The second route is to organize an already-unionized workplace. Stagnant and non-militant unions need organizing as much as anywhere else, which can be done by getting militant rank-and-file members elected to union office positions. According to Gaelen, this kind of organizing is the most fun. Workers are pissed about their conditions everywhere, even in a union, and can be agitated, educated, and organized. There’s also no risk. Union leadership can’t do anything to shut you up. You pay dues. You’re nigh-invincible.

If neither of these routes appeal to you, then the last route is to be a paid staff organizer. Many organizations are dismissive of paid organizers and consider them a cop-out, but in Gaelen’s experience a leftist staff organizer can make a huge difference to workers. Most staff organizers are surprisingly just middle-of-the-road liberals. An organizer who will support workers that want to go on strike has a much larger impact than a liberal who might be more timid about direct action. A leftist staff organizer can create militant, truly democratic unions.

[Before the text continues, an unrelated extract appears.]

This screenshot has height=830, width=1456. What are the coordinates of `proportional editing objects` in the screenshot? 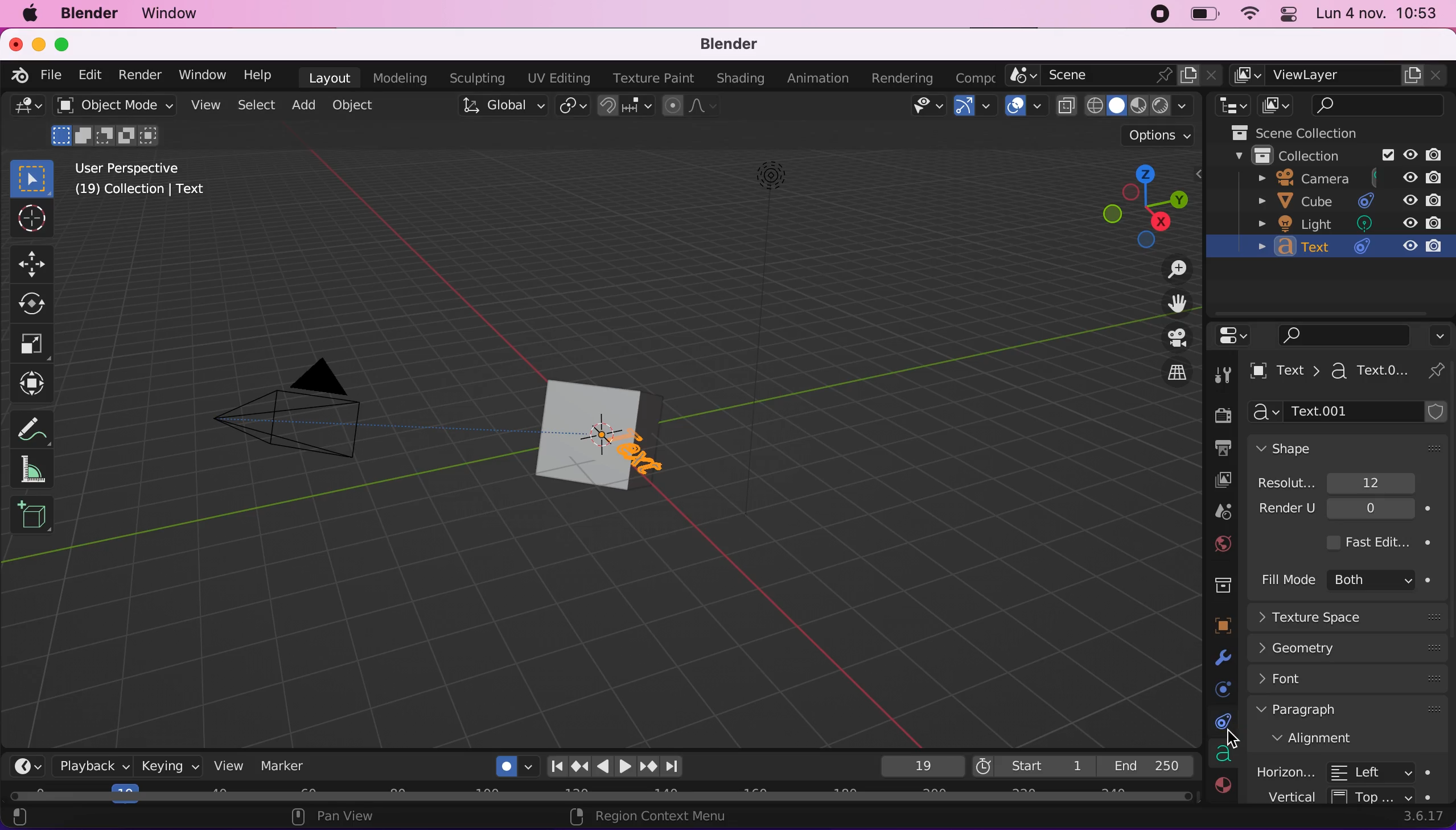 It's located at (690, 107).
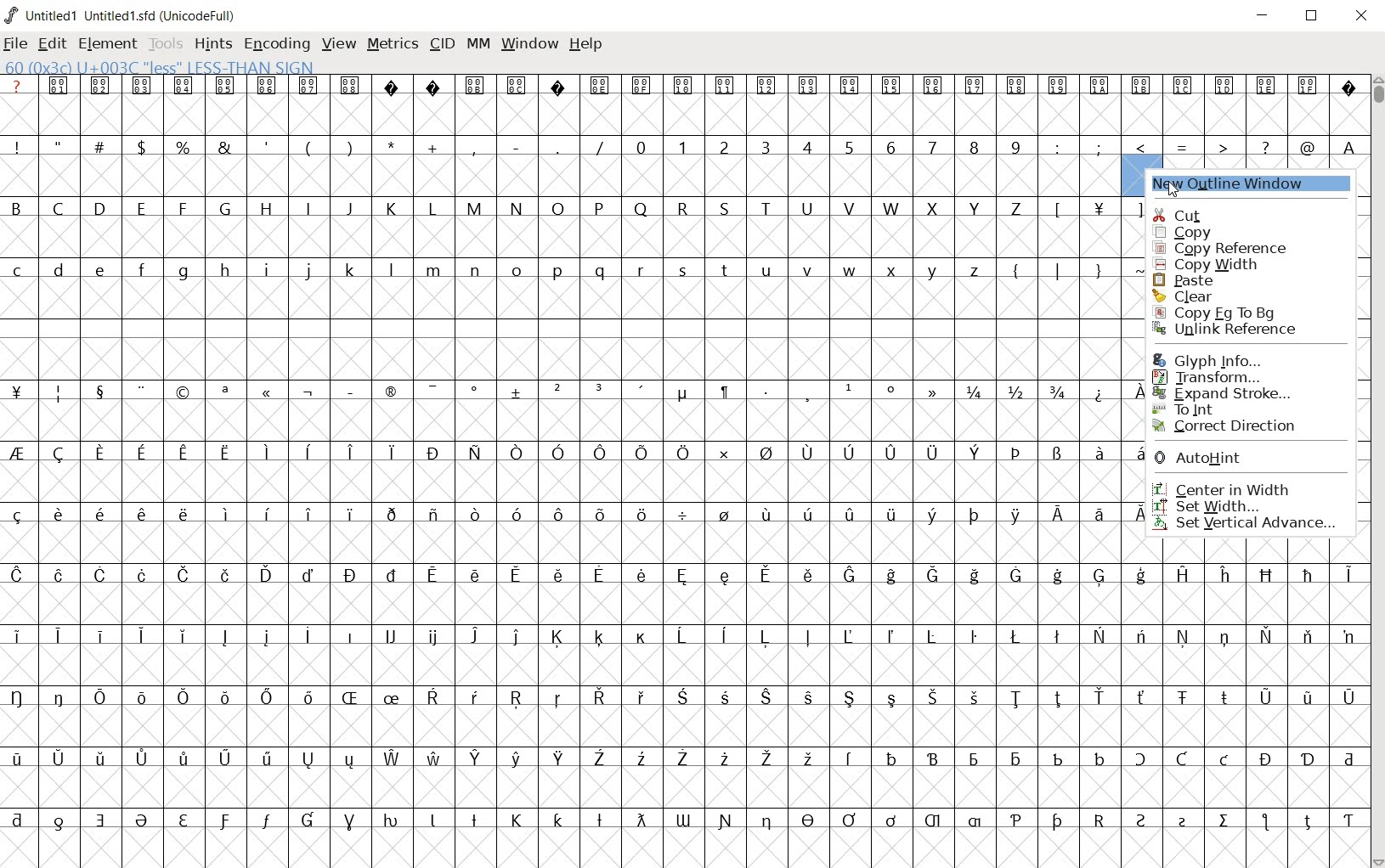  Describe the element at coordinates (520, 208) in the screenshot. I see `Capilal letters B - Z` at that location.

None of these routes are be-all, end-all options. If you can’t find a route for yourself in these options, there are many other ways to organize. The one closing bit of caution Gaelen offered was that anyone with a job they love has to be very careful about how they go about pushing for a union. Don’t just start talking to your coworkers about unionizing—reach out as secretively as possible to an already existing union and have an organizer walk you through the process. If you just start talking in the office about organizing you’re going to get fired, and you’re going to get your coworkers fired too.

Currently, Gaelen is following the second route. He’s an active union representative with the American Federation of State, County and Municipal Employees (AFSCME) Council 57 and, in direct contrast to salting, can say whatever he wants and still do good organizing work by being part of a militant caucus.

To close off this article, I’ll paraphrase Gaelen one last time (though this time it’s more 75% quote):

Everything can be changed, everything can be improved, and everyone can be radicalized. The main thing the Left needs to understand is that we need to engage more people in struggle. Every workplace has to be involved in some kind of struggle. There needs to be a lot more contention within the labour market, and our society—we need people engaged in more struggle, and that will lead to more radical unions.

This won’t happen overnight. You can’t just join a milquetoast union and tell people to be radical. It takes a lot of work, years of effort and working at it. But eventually it does make a difference.